Stated problem
Arrange the rows from the line containing "This screenshot has height=361, width=602." through the line containing "tap(242, 200)" as a JSON list of strings, one per line, with blank lines dropped. Leave the pictures out.

--- begin Task inputs ---

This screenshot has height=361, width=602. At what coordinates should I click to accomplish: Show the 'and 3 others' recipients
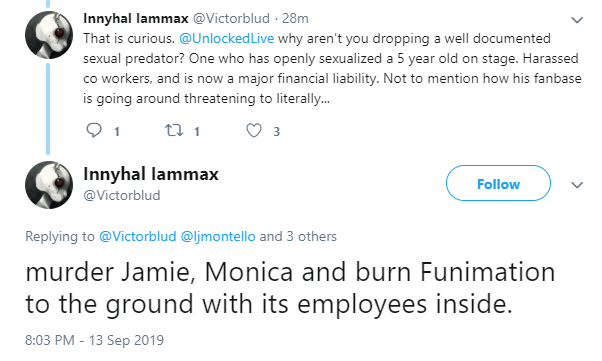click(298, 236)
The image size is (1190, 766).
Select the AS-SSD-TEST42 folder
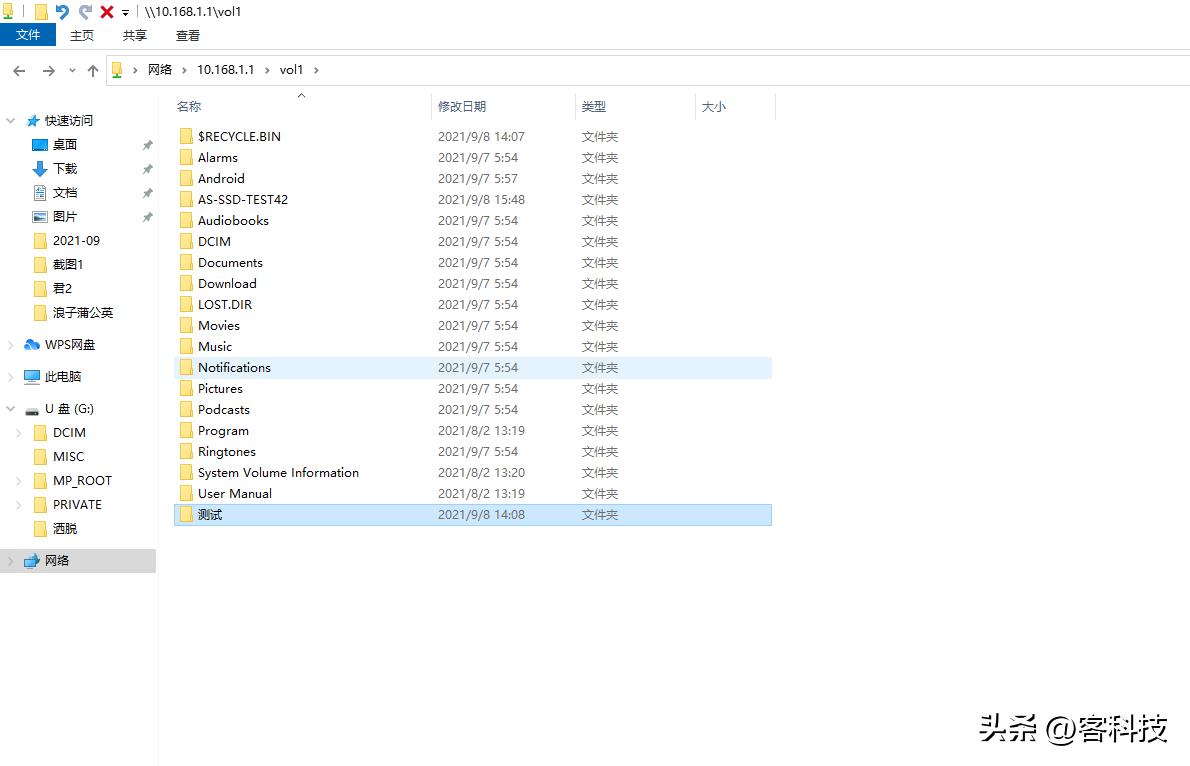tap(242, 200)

--- end Task inputs ---
--- begin Task inputs ---

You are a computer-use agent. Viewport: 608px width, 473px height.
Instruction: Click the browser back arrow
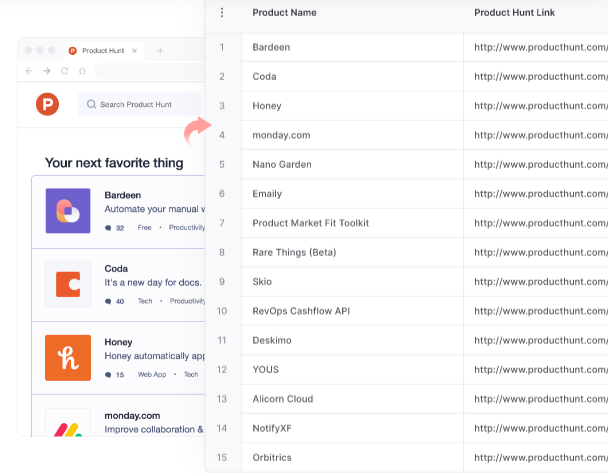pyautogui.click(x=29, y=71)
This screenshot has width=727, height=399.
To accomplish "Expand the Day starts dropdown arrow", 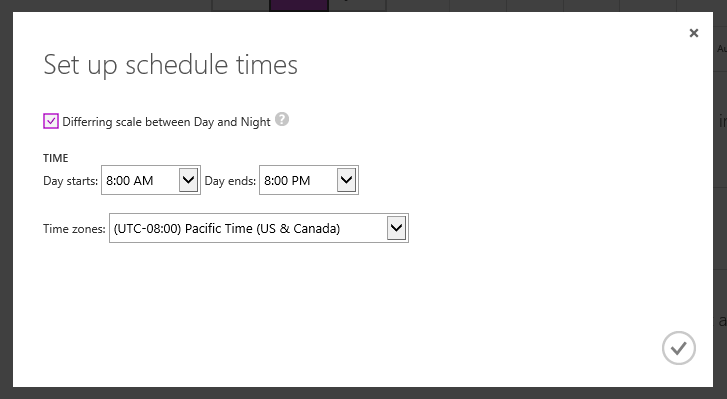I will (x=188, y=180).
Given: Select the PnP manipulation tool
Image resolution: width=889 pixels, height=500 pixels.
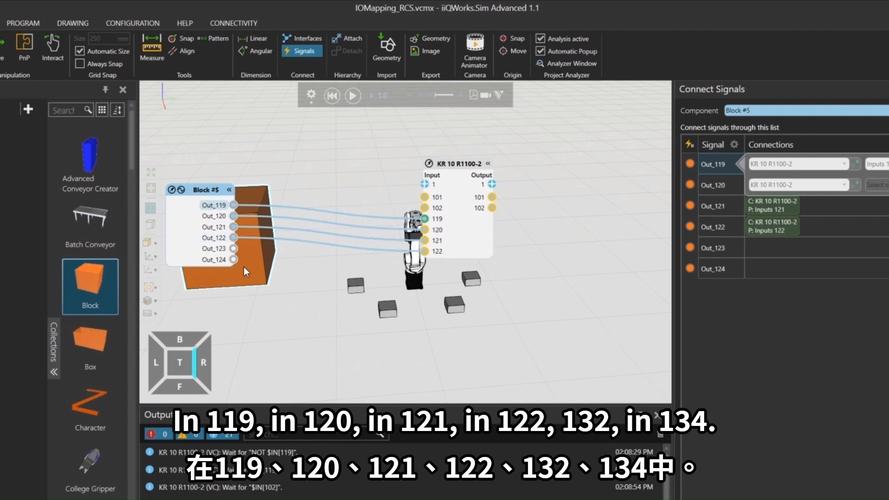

--- end Task inputs ---
--- begin Task inputs ---

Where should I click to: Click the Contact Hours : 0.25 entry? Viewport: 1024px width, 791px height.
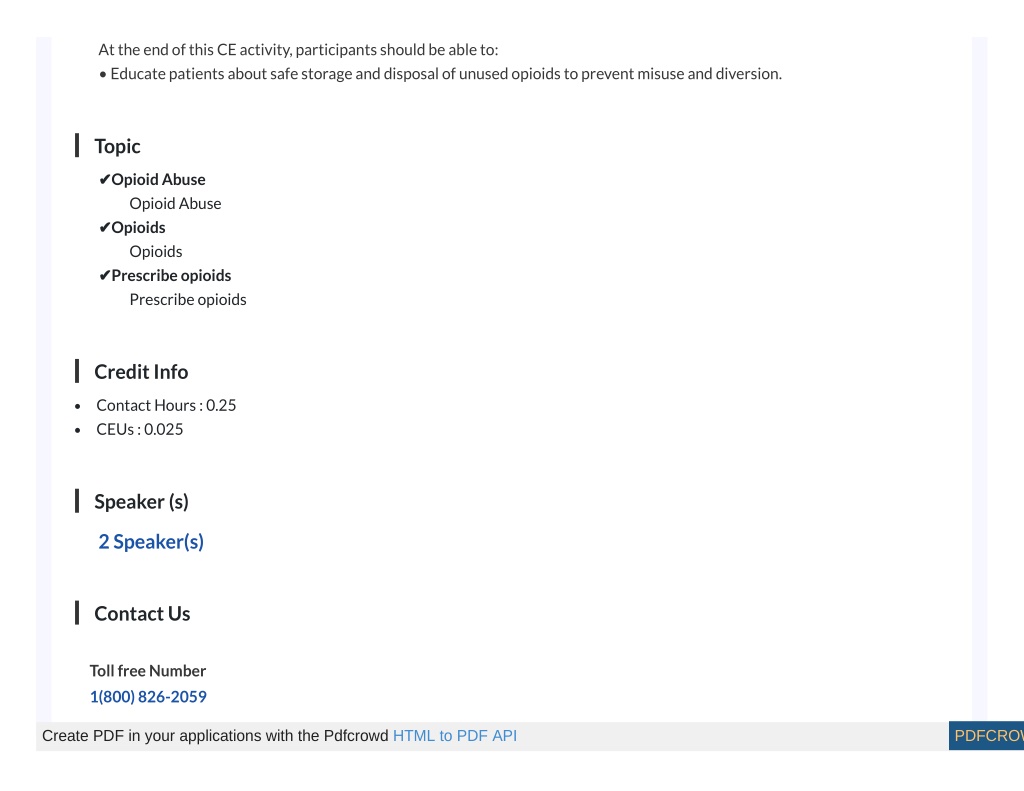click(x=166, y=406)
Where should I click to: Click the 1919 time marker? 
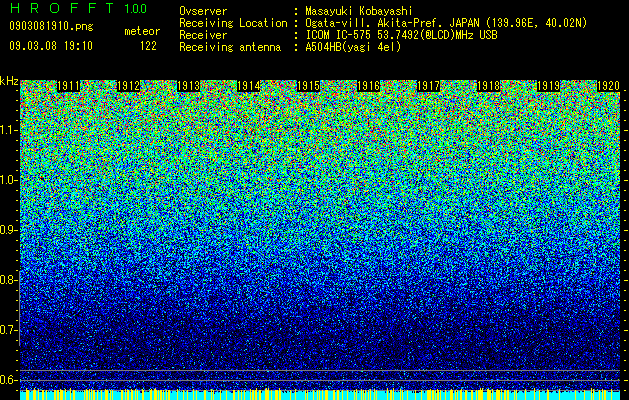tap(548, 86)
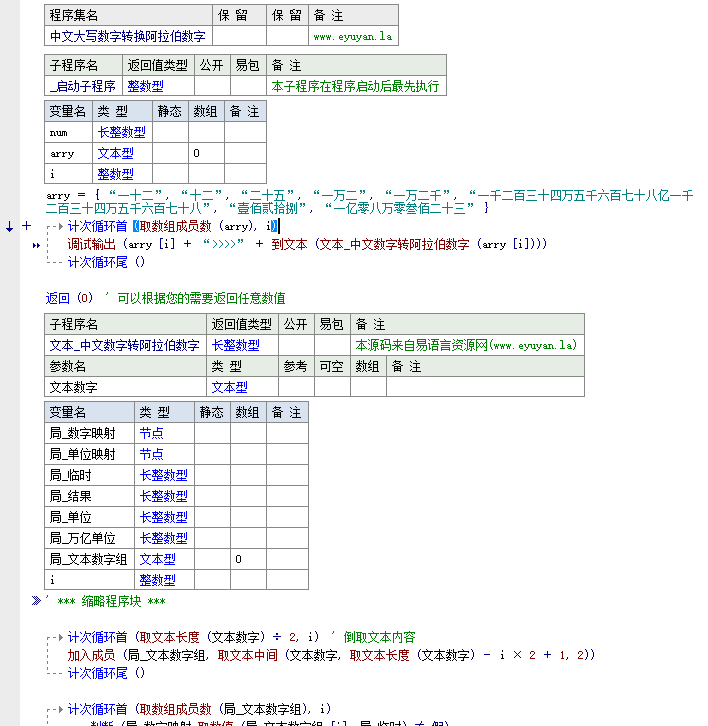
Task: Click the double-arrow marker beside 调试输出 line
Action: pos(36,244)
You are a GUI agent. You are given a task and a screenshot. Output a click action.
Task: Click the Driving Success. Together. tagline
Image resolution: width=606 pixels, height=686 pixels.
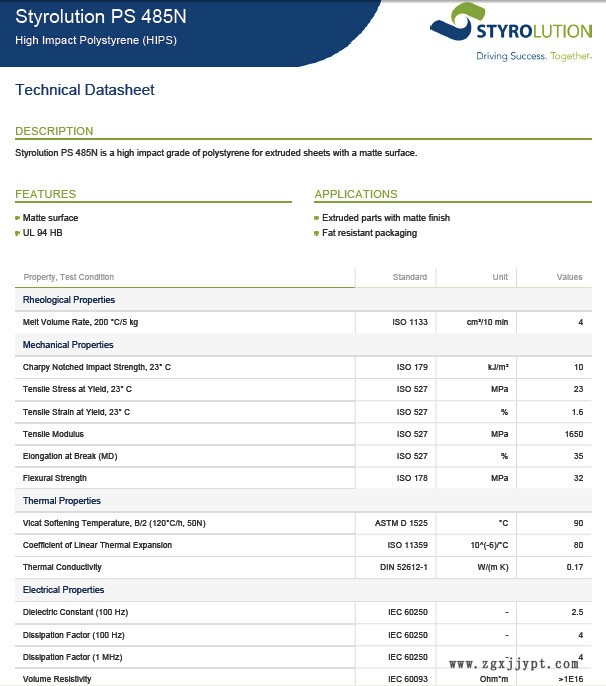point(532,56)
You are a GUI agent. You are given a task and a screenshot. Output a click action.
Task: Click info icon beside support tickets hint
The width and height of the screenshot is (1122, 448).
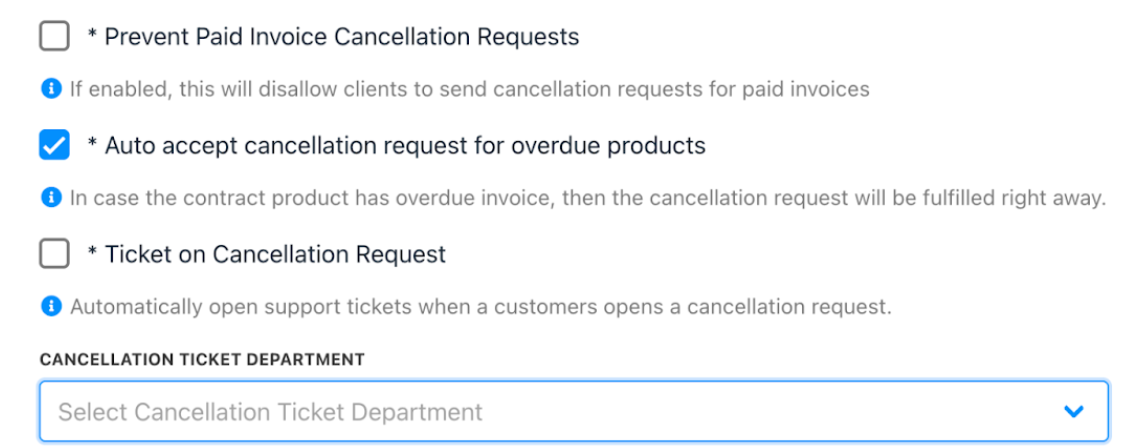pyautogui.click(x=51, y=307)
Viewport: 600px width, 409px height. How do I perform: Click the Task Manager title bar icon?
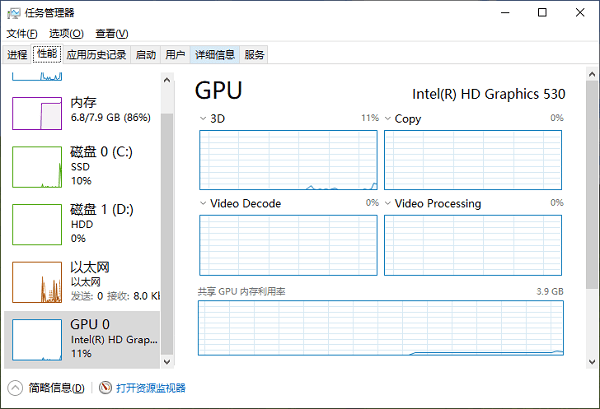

--- end Task inputs ---

Response to the task
[
  "This screenshot has height=361, width=602. At what coordinates should I click to accomplish: Show the 'and 3 others' recipients",
  "click(298, 236)",
  "The image size is (1190, 766).",
  "Select the AS-SSD-TEST42 folder",
  "tap(242, 200)"
]